One night, Roark enters the house and rapes her. Dominique discovers that this is what she had needed, but when she looks for Roark, he has left the quarry to design a building for a prominent New York businessman. She realizes that he designed a building she admires. Dominique and Roark begin to meet in secret, but in public she tries to sabotage his career and destroy him.
Ellsworth Toohey, an architectural critic and socialist, slowly prepares to rise to power. He seeks to prevent men from excelling by teaching that talent and ability are of no great consequence, and that the greatest virtue is humility. Toohey sees Roark as a great threat and tries to destroy him. Toohey convinces a weak-minded businessman named Hopton Stoddard to hire Roark as the designer for a temple dedicated to the human spirit, then persuades the businessman to sue Roark once the building is completed.
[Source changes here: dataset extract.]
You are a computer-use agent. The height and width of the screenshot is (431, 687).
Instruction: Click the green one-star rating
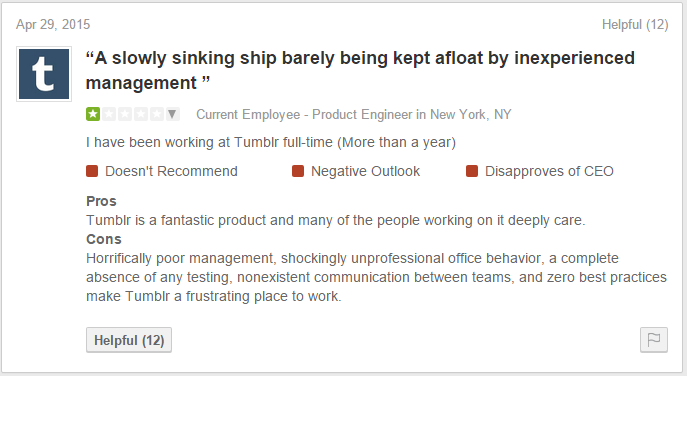(x=92, y=115)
Stoddard wins the case and Roark loses his business again. To punish herself for desiring Roark, Dominique marries Peter Keating. He beats to his own rhythm and agrees that life is what one makes out of it.
Existentialism is creating your own life. They are the province of the second-hander. His struggle is real, from being beaten until he is numb to harsh words thrown his way. No matter what happens to him, he thinks about what could benefit the future and give men the rights that should have never been taken from.
He realizes that no matter what he does, is the fate that leads him, even his own will is determined by fate. Lermontov sets forth his philosophy of fate through the protagonist, in the novel, A Hero of Our Time.
The personality and characteristic of the protagonist, Pechorin, is imperative in clarifying and appealing the concept of fate of the author - Lermontov. Hardy uses this declaration to assert that mortal men and women have little control over the quality and content of their lives.
However, Hardy does not use this lack of control to excuse or justify the joys or pains of life. Everything man does, from working hard to earn a degree to finding a cure to save the lives of others, is aimed to fulfill his personal desires. Although philosophers may disagree on the true nature of man, it is difficult to dispute his selfishness as a species because there is so much evidence that prove him to be exactly this.
At first, Bartleby, the protagonist, evokes many sympathies from the reader. He is the only character that is given a true name. After carefully reading and analyzing the short story, however, it becomes evident that Melville intended for Bartleby to be a many controlled the world around him by quietly and politely refusing to act. Home Page The Fountainhead. The Fountainhead Good Essays. Open Document. Essay Sample Check Writing Quality. The Fountainhead is a novel about the ideals of four characters: Howard Roark, Peter Keating, Ellsworth Toohey, and Gail Wynand, all brought together to play different roles in the architecture industry.
Ayn Rand introduces confusing concepts in her novel The Fountainhead; her characters do not fit the status quo and therefore they do things that the reader does not understand.